In an experiment, a student added a
sample of a solid into a solution, resulting in a chemical reaction. The student repeated the experiment
five times but changed the surface area of the solid. The graph showing how the
concentration of one of the products changes over time for each experiment is shown
below. In which experiment was the surface
area of the solid the greatest?
In the experiment in this question,
a solid was added to a solution, and the solid reacted. The concentration of a product of
this reaction was graphed over time. Each of the lines on this graph
represents the same reaction with the same mass of solid. The only difference is the surface
area of the solid. We need to figure out which of
these lines represents the experiment where the surface area of the solid was the
greatest. In a solid, only particles on the
surface can react. If we increase the surface area,
more solid particles are exposed and available to react. This means the reaction will occur
more quickly if the surface area is larger. So the experiment where the solid
had the largest surface area will also be the experiment where the reaction occurs
the fastest.
Looking at this graph, we can see
that each line reaches the same maximum value for the concentration of the product,
about 1.5 moles per liter. But each line took a different
amount of time to reach 1.5 moles per liter. The red line got there first. The pink line took the longest to
get there. In other words, the red line was
the experiment where the reaction happened the fastest and the pink line was the
experiment where the reaction happened the slowest. As we said, the fastest reaction
will correspond to the greatest surface area. So the red line represents the
experiment where the surface area of the solid was the greatest, making answer
choice (B) the correct answer.
Now, let’s conclude this video with
the most important points.
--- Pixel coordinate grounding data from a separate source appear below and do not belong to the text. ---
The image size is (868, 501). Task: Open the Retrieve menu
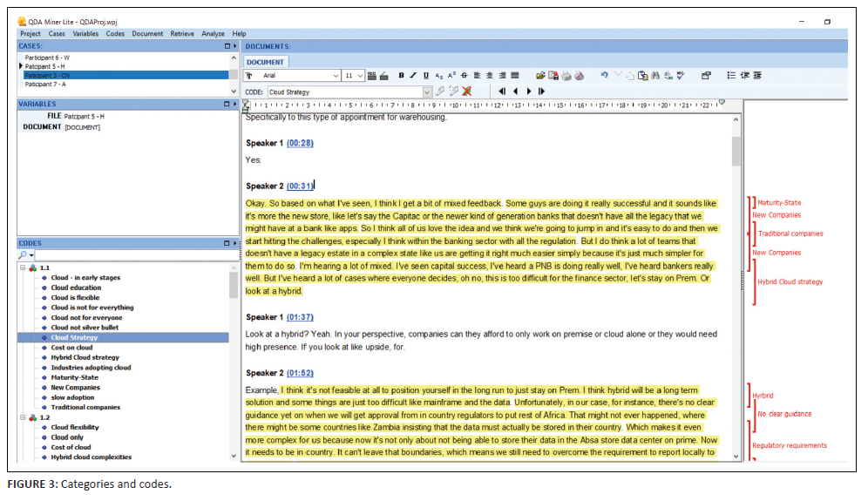[x=182, y=33]
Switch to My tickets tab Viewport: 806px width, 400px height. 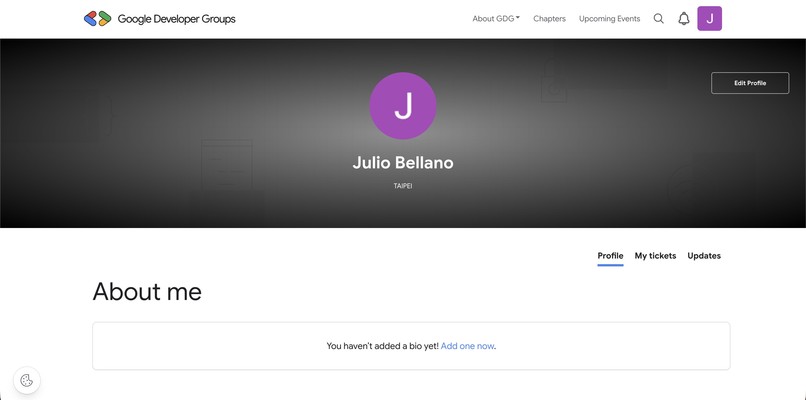click(x=655, y=256)
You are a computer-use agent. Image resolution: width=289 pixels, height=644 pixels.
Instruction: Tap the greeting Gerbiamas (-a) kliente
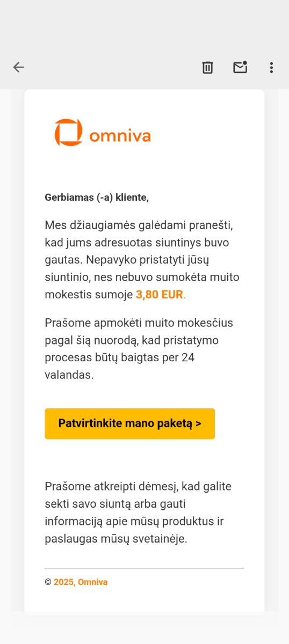pyautogui.click(x=97, y=197)
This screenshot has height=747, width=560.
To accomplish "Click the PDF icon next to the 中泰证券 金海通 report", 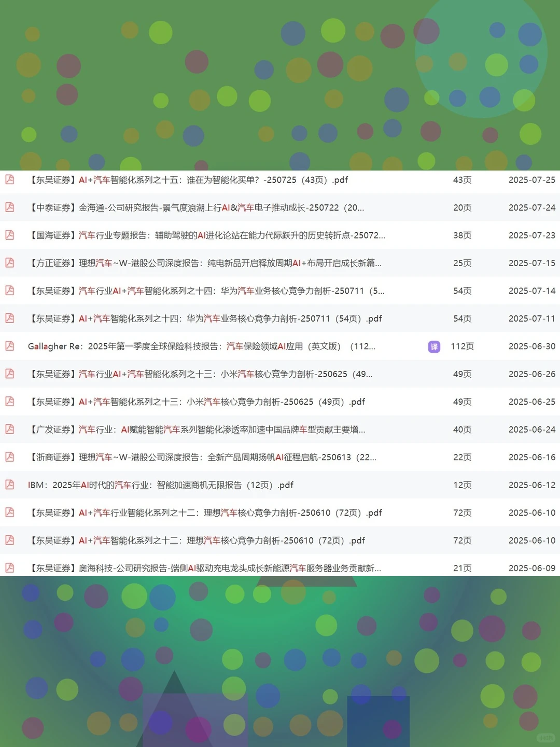I will coord(9,208).
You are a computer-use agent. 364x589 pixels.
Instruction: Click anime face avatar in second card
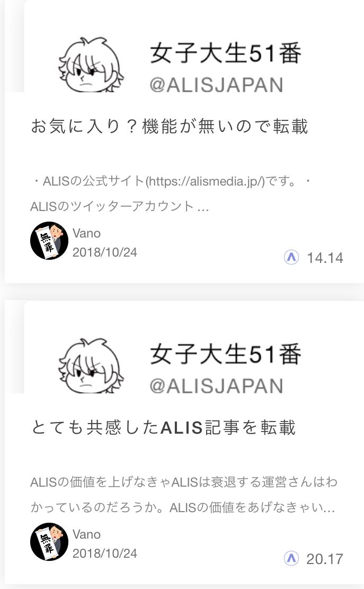[x=91, y=366]
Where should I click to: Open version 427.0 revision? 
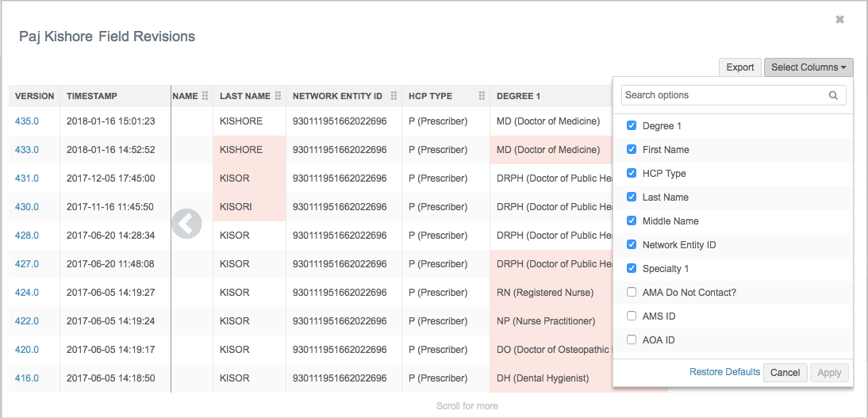click(27, 264)
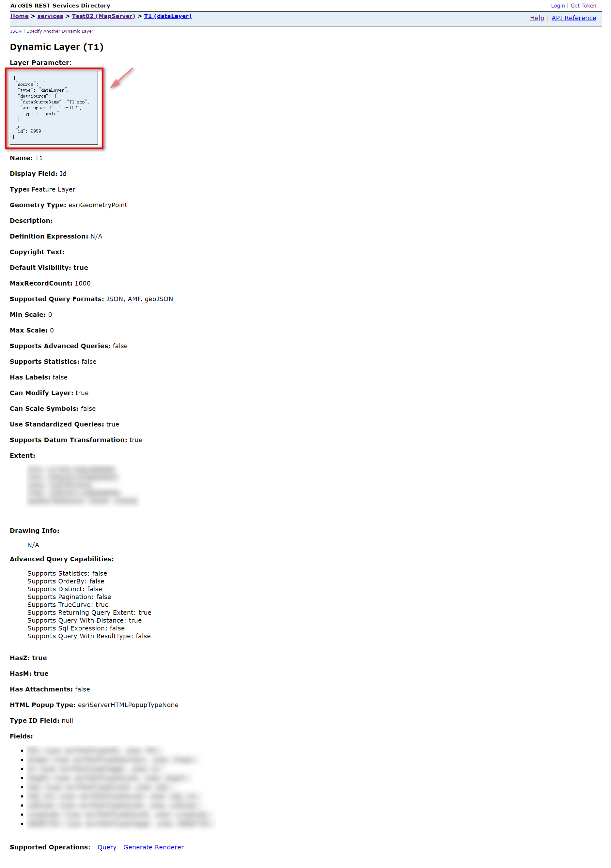Open the Generate Renderer operation
This screenshot has width=611, height=868.
[154, 847]
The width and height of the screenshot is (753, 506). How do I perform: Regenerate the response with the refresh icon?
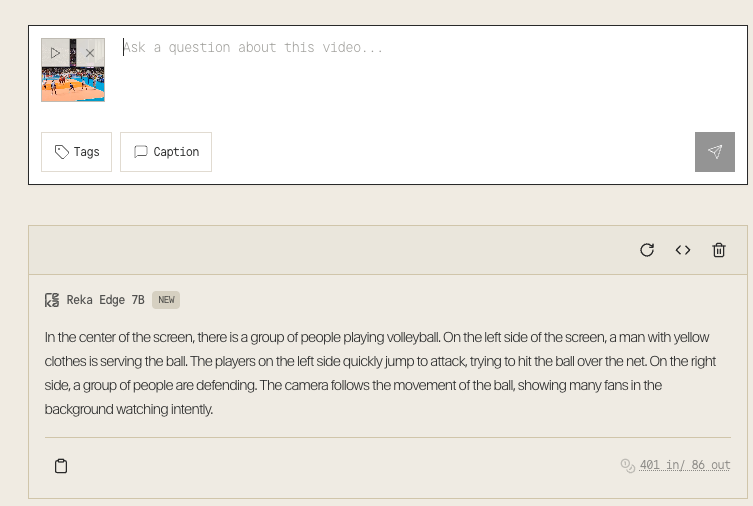pos(647,250)
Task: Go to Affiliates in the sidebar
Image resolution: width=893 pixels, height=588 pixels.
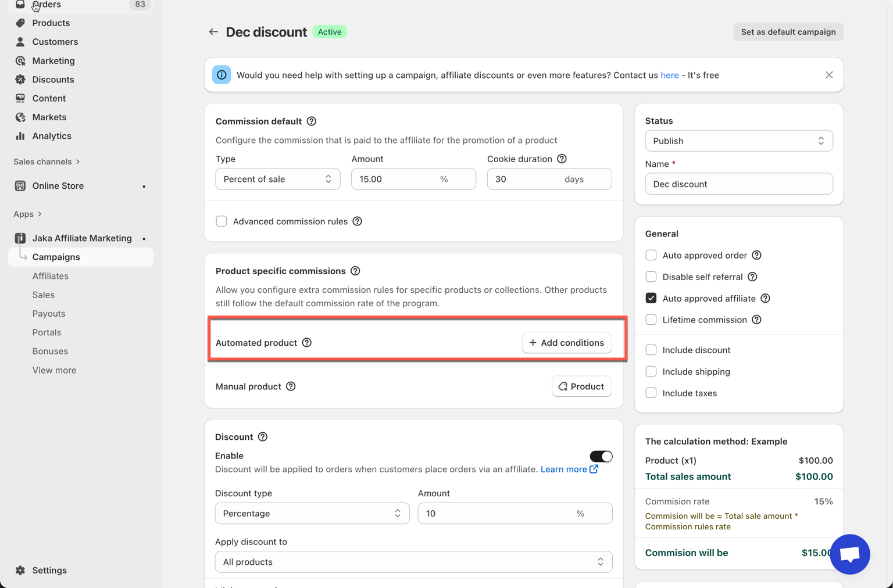Action: 51,276
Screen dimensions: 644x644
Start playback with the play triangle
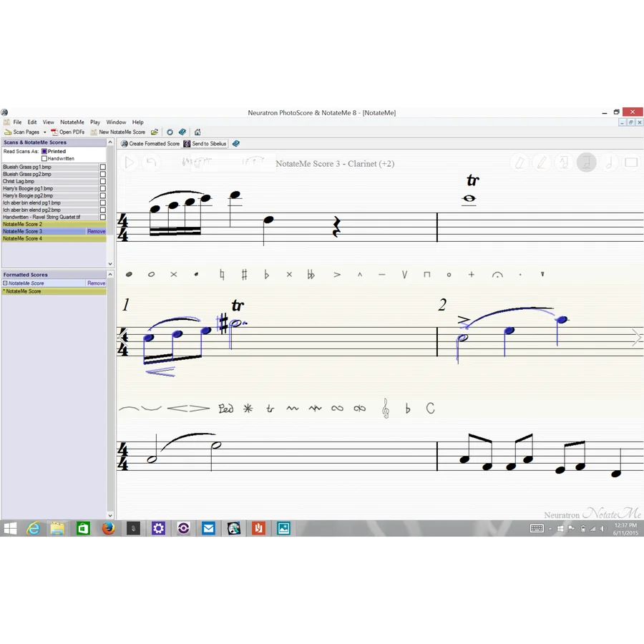coord(129,162)
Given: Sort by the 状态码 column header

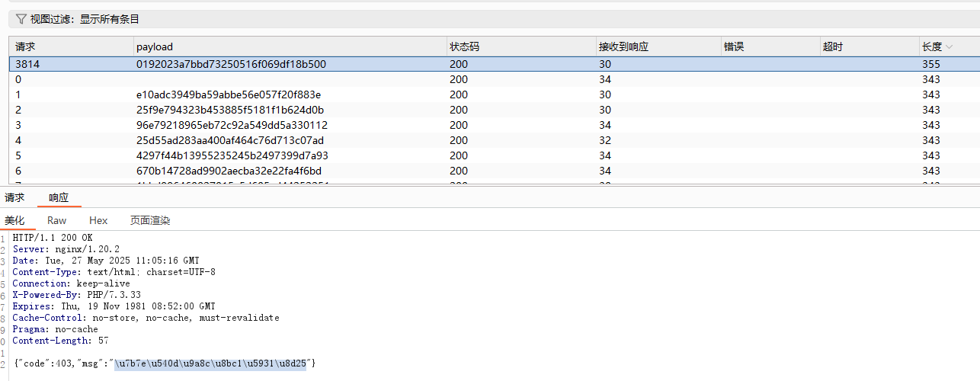Looking at the screenshot, I should coord(464,47).
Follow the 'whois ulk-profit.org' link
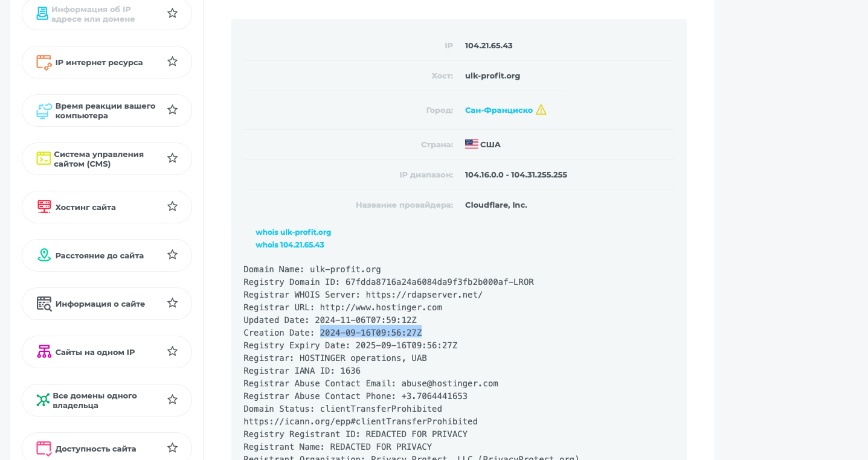Screen dimensions: 868x460 pos(293,232)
Chemical reactions occur on a range
of time scales. During a chemical reaction, the
concentrations of the reactants decrease over time, but the concentrations of the
products increase over time. The rate of a chemical reaction is
the change in the concentration of the reactants and products per unit of time. The rate of a chemical reaction is
affected by the nature of the reactants, the surface area, the concentration of the
reactants, the temperature of the reaction, and catalysts.